======== Extracted entries ========

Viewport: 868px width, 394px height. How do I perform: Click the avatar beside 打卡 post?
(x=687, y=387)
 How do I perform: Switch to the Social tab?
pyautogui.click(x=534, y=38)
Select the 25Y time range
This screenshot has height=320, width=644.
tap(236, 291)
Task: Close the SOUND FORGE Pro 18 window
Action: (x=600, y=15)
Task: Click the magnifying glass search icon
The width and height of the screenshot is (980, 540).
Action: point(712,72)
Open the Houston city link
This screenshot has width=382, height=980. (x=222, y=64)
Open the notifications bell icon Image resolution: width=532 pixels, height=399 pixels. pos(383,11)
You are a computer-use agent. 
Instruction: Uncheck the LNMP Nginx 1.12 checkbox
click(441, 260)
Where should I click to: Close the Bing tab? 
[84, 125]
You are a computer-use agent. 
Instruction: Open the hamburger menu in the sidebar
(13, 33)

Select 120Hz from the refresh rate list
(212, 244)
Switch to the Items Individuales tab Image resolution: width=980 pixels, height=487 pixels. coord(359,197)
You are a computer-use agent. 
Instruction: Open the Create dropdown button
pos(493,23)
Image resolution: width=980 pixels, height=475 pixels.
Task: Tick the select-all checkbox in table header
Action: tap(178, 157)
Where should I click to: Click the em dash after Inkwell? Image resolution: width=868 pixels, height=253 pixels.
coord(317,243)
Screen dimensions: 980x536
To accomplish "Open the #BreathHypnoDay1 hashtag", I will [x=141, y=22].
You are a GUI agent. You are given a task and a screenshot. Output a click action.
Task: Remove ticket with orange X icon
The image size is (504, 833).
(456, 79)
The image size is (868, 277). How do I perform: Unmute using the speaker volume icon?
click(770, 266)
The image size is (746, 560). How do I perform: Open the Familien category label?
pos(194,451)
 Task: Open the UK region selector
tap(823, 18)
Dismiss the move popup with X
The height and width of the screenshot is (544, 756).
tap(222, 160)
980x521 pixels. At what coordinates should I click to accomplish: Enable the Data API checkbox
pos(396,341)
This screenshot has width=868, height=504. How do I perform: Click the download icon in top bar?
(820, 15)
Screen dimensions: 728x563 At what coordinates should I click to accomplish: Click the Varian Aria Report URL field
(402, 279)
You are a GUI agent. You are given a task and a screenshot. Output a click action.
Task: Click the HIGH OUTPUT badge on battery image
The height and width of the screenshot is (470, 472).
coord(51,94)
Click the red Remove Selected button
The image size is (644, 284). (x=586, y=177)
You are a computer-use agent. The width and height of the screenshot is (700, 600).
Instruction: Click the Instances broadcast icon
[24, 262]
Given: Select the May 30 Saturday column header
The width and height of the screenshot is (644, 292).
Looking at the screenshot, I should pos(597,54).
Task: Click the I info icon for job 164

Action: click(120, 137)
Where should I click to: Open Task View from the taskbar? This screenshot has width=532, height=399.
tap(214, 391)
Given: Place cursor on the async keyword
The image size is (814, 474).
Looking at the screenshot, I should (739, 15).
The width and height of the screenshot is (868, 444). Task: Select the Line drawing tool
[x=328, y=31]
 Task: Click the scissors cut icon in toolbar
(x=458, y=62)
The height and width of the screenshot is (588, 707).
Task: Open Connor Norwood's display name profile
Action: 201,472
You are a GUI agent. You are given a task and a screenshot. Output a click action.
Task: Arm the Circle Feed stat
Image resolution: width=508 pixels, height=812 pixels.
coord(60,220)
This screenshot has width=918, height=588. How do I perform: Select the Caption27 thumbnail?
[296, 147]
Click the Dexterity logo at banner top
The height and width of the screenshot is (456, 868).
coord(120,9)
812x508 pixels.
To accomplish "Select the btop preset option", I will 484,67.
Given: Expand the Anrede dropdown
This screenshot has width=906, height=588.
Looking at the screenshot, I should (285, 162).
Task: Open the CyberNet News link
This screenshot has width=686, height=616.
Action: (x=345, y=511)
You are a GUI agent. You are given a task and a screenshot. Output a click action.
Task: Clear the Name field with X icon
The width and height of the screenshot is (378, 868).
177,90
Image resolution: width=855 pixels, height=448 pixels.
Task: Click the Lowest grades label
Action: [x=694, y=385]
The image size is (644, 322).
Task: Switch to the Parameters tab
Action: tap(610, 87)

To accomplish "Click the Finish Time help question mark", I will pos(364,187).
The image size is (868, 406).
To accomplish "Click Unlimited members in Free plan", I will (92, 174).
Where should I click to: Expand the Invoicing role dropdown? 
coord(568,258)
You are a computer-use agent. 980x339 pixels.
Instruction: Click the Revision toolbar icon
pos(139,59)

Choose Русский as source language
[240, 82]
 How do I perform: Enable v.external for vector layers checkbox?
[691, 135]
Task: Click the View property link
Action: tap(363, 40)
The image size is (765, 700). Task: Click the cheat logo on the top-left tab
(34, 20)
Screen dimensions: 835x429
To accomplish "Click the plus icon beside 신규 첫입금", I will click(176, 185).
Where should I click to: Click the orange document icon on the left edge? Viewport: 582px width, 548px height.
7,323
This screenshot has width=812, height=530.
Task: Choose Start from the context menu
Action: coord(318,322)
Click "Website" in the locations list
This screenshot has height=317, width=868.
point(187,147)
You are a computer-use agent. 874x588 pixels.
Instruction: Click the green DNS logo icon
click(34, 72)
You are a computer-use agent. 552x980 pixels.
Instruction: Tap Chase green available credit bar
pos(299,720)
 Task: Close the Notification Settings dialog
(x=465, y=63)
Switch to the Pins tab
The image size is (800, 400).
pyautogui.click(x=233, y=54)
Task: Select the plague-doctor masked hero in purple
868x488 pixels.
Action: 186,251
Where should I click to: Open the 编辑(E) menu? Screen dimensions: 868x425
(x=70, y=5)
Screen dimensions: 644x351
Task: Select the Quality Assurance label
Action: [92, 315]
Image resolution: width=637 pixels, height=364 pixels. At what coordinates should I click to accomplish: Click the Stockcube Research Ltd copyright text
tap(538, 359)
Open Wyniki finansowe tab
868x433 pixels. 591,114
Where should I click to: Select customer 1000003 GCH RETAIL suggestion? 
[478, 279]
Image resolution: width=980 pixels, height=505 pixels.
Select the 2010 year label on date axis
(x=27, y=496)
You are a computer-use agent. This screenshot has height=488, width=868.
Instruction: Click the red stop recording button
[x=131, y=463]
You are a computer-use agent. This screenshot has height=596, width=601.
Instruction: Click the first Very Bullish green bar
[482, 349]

========

▸ Assignment
Find the word "with" in the records and pull out each line that has it.

▸ Result of the exercise
Task: Remove ticket with orange X icon
Dismiss the move popup with X
Task: Clear the Name field with X icon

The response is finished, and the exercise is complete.